### Task details
Each line from the first line of the entries through the line holding "Select the pants length value 104" is to be restated word for word; nothing else, and no picture, belongs in the answer.

(Stored items)
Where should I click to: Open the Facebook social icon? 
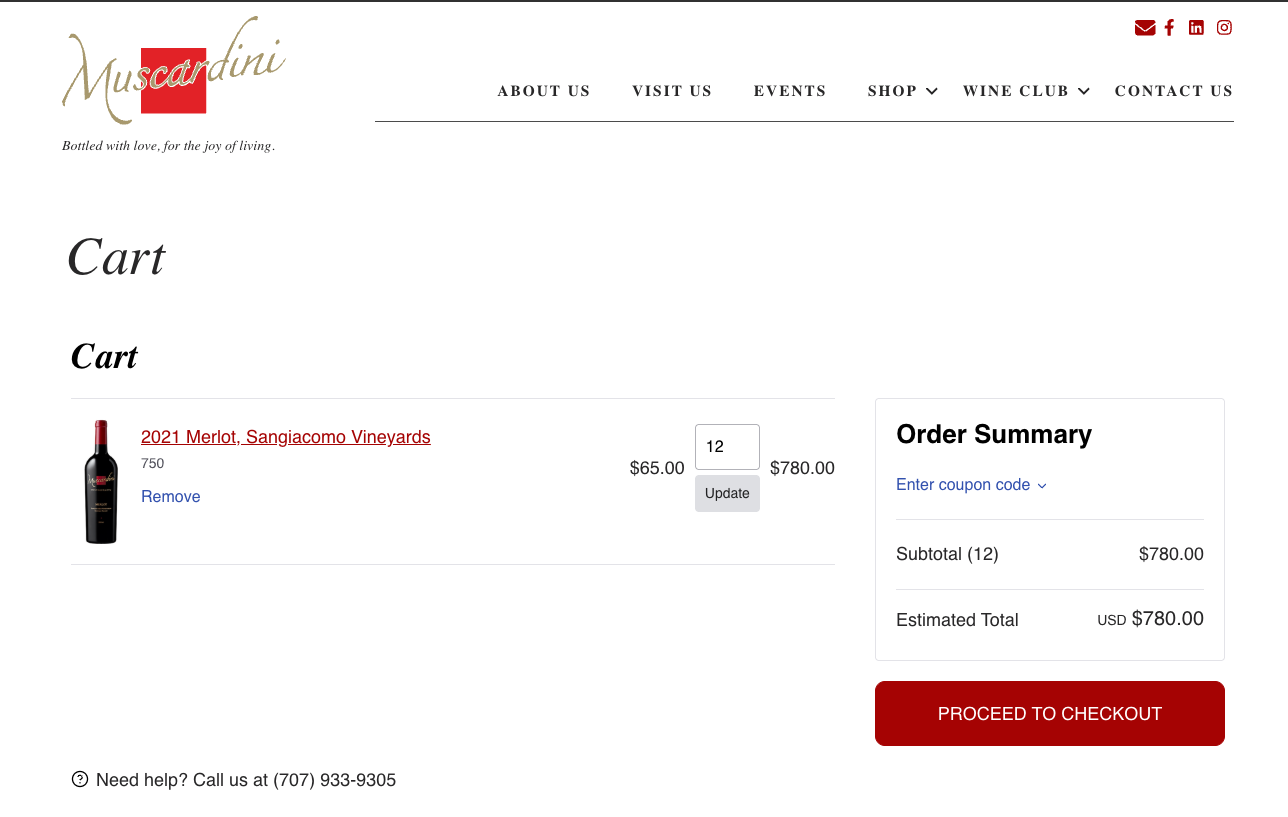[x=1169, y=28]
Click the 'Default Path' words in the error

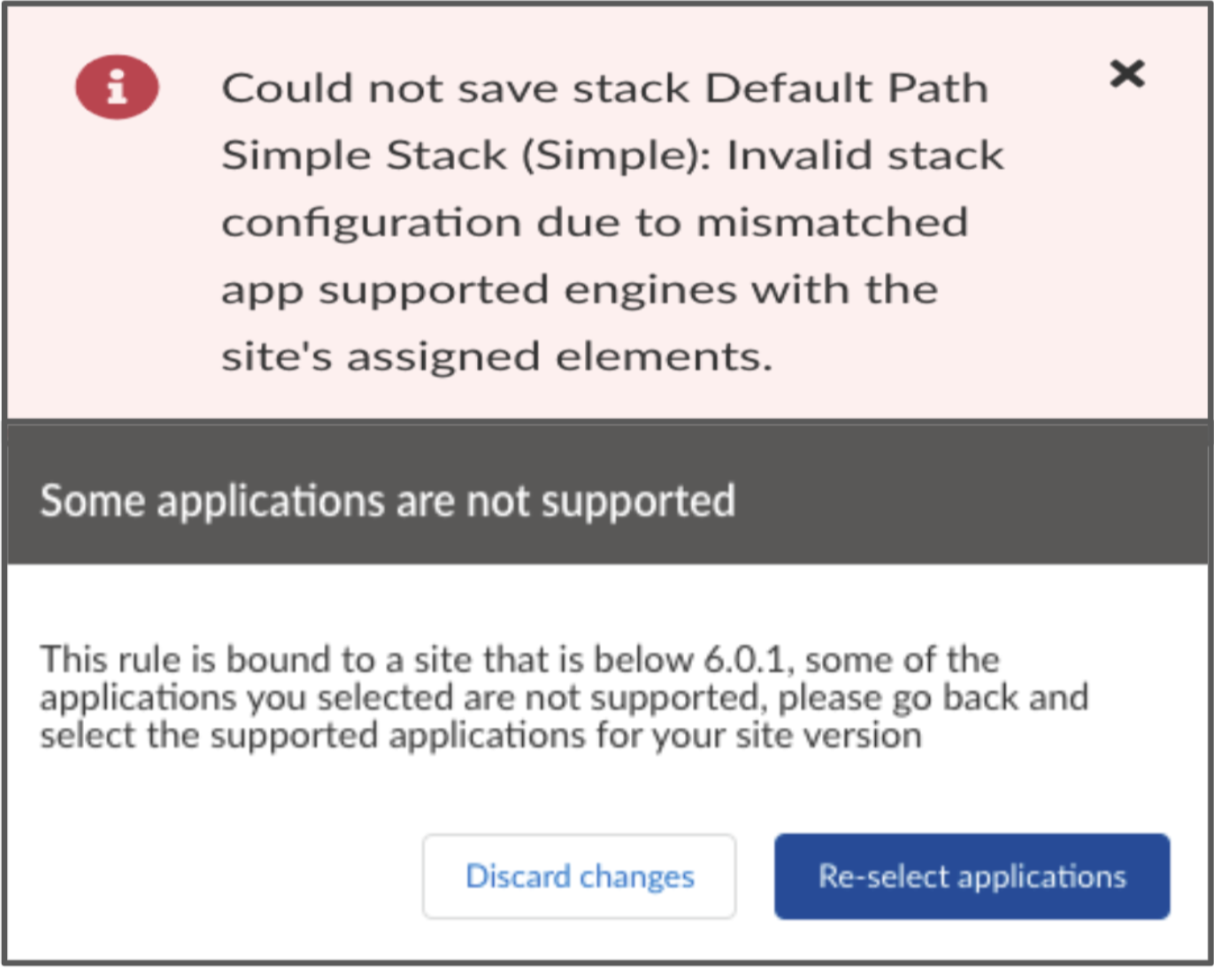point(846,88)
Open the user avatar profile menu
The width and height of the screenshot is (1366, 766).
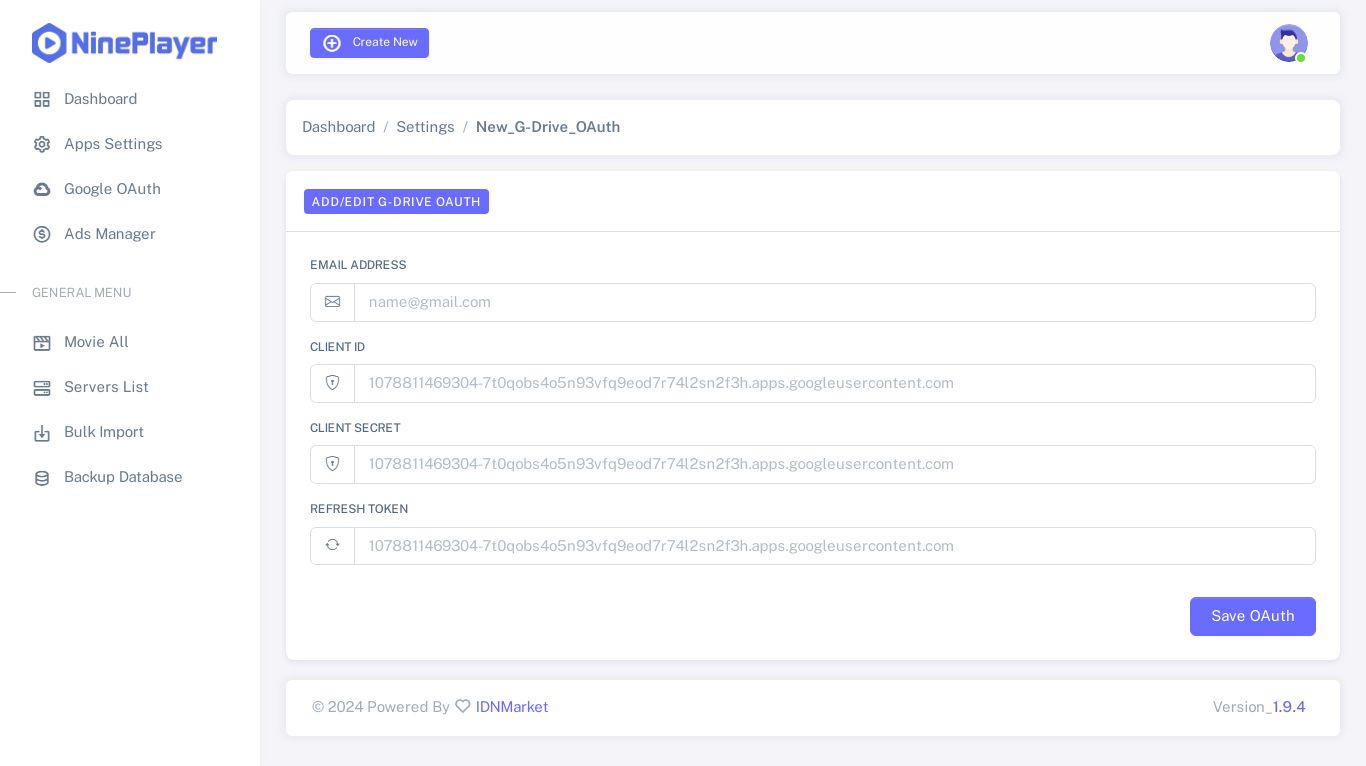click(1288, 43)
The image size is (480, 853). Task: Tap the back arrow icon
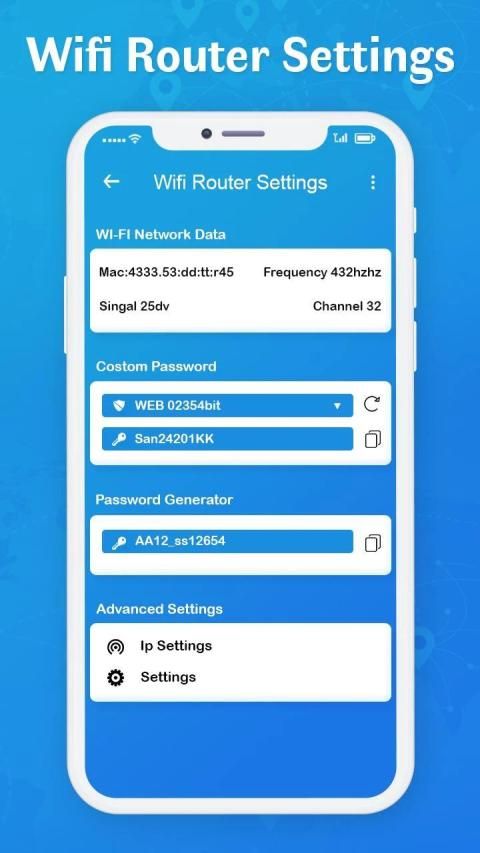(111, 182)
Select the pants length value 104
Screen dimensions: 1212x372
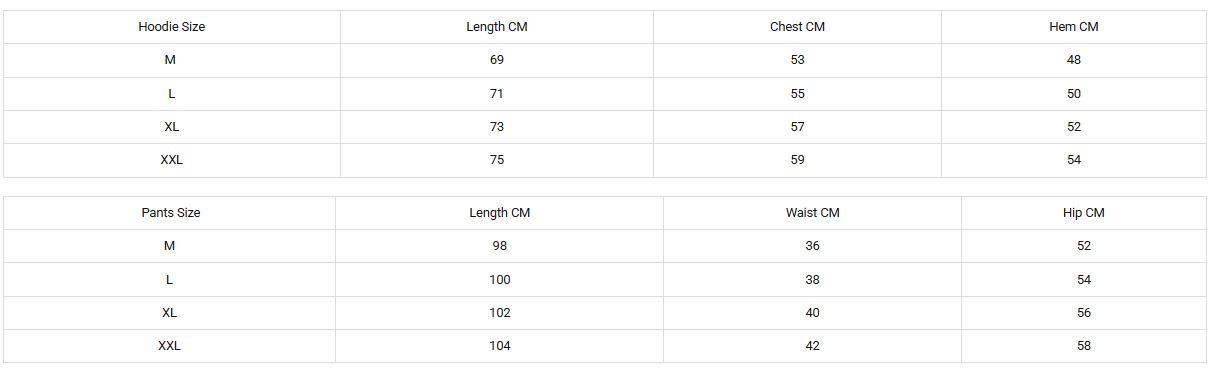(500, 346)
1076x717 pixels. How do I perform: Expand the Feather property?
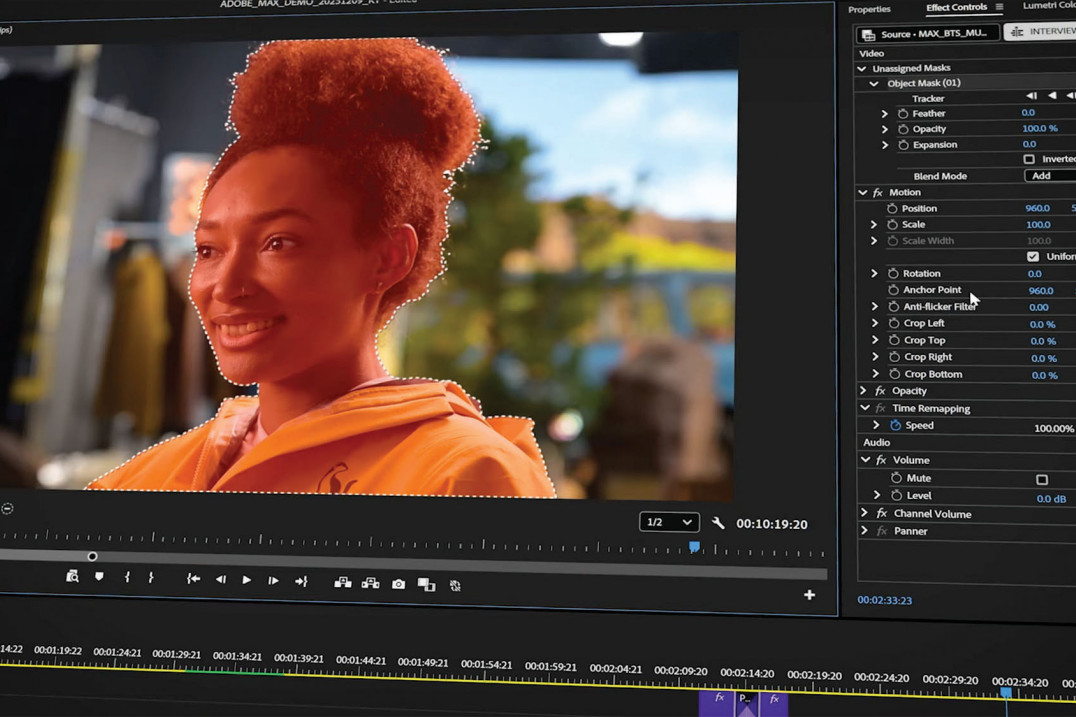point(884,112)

### Result below
Where should I click to: Open the Facebook social icon? 
[x=1169, y=28]
Click the 'Default Path' words in the error

point(846,88)
Open the user avatar profile menu
The width and height of the screenshot is (1366, 766).
click(1288, 43)
The image size is (480, 853). Task: Tap the back arrow icon
(111, 182)
Select the pants length value 104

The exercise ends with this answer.